The Centre on Tuesday extended the ban on the Liberation Tigers of Tamil Eelam for five more years with immediate effect for posing a threat to “the sovereignty and territorial integrity of India”.
In a notification dated May 14, 2019, the Ministry of Home Affairs renewed its 2014 notification to ban LTTE under the Unlawful Activities (Prevention) Act, 1967. The ministry said the LTTE “continues to adopt a strong anti-India posture as also continues to pose a grave threat to the security of Indian nationals”.
The LTTE was formed by V Prabhakaran in 1976 to fight for independence of Tamils in Sri Lanka. The Sri Lankan army killed him in 2009 after the defeat of the Tamil separatist group following a 25-year-long civil war. Prabhakaran had ordered the assassination of former Indian Prime Minister Rajiv Gandhi in 1991.
The notification said though the LTTE is based in Sri Lanka, it has sympathisers in India, and the organisation’s objective for a separate homeland for Tamils, or Tamil Eelam, threatens “the sovereignty and territorial integrity of India, and amounts to cession and secession of a part of the territory of India from the Union and thus falls within the ambit of unlawful activities”.

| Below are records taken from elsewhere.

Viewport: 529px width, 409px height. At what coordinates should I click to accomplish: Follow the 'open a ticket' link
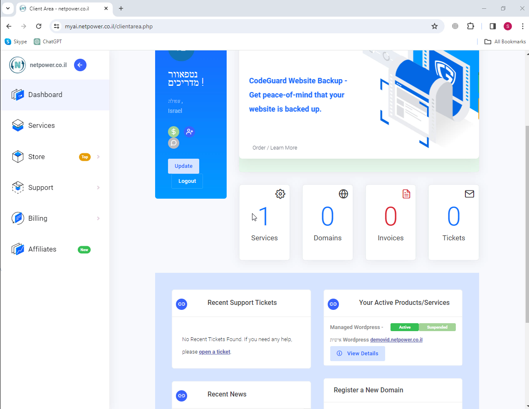pos(215,352)

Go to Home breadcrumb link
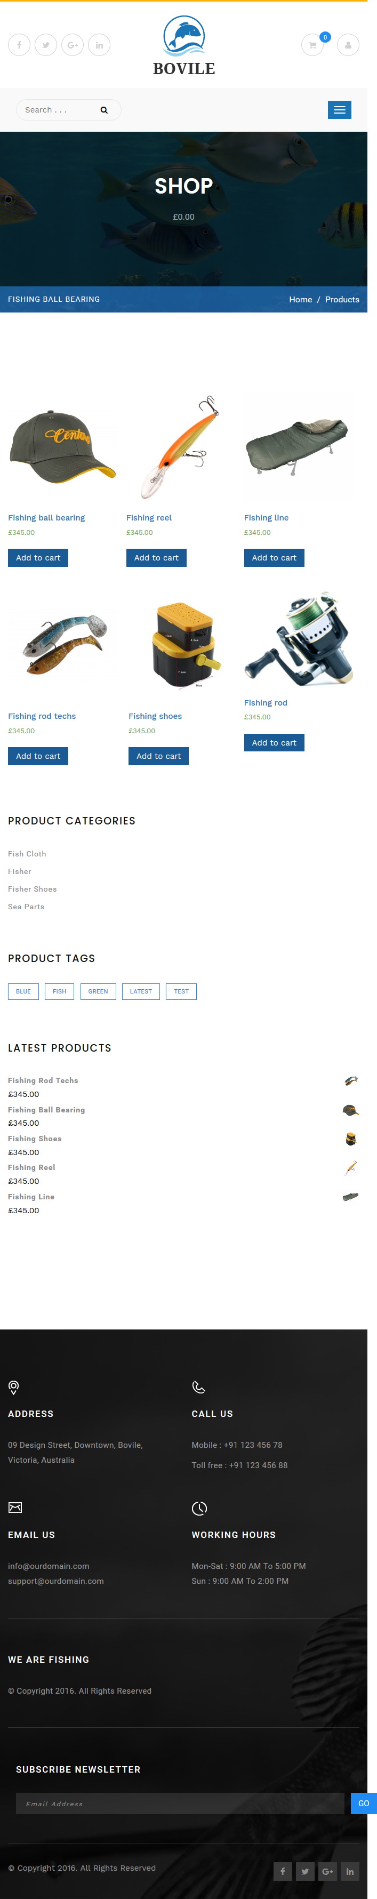pos(300,299)
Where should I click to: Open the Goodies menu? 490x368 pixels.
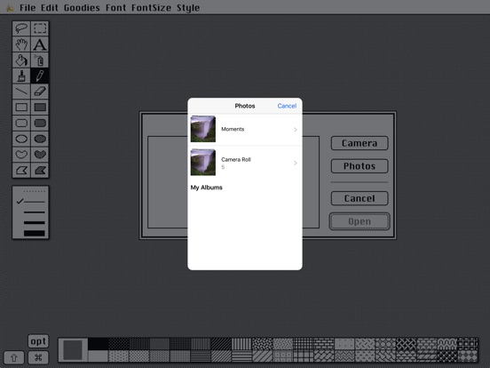(x=82, y=8)
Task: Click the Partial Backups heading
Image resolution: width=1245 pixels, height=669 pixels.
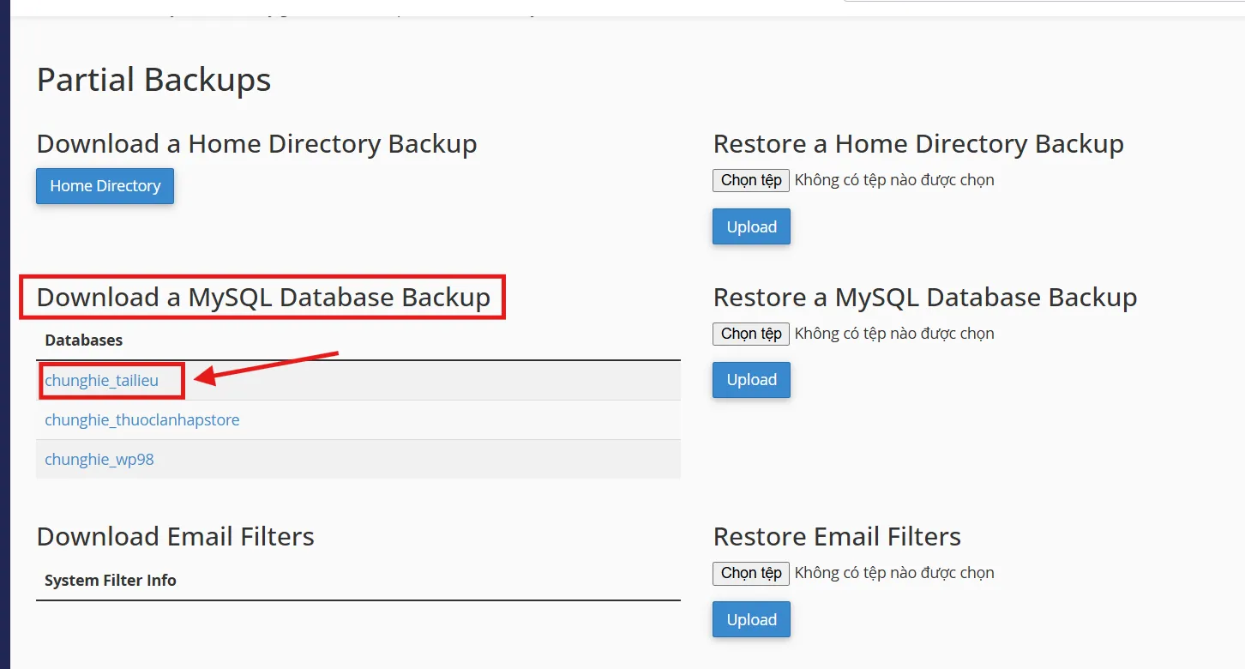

“The Diaspora continue to spread through articles in the Internet portals, anti-India feeling amongst the Sri Lankan Tamils by holding the Government of India responsible for the defeat of the LTTE and such propaganda through Internet, which remains continued, is likely to impact Very Very Important Persons (VVIP) security adversely in India,” the notification added.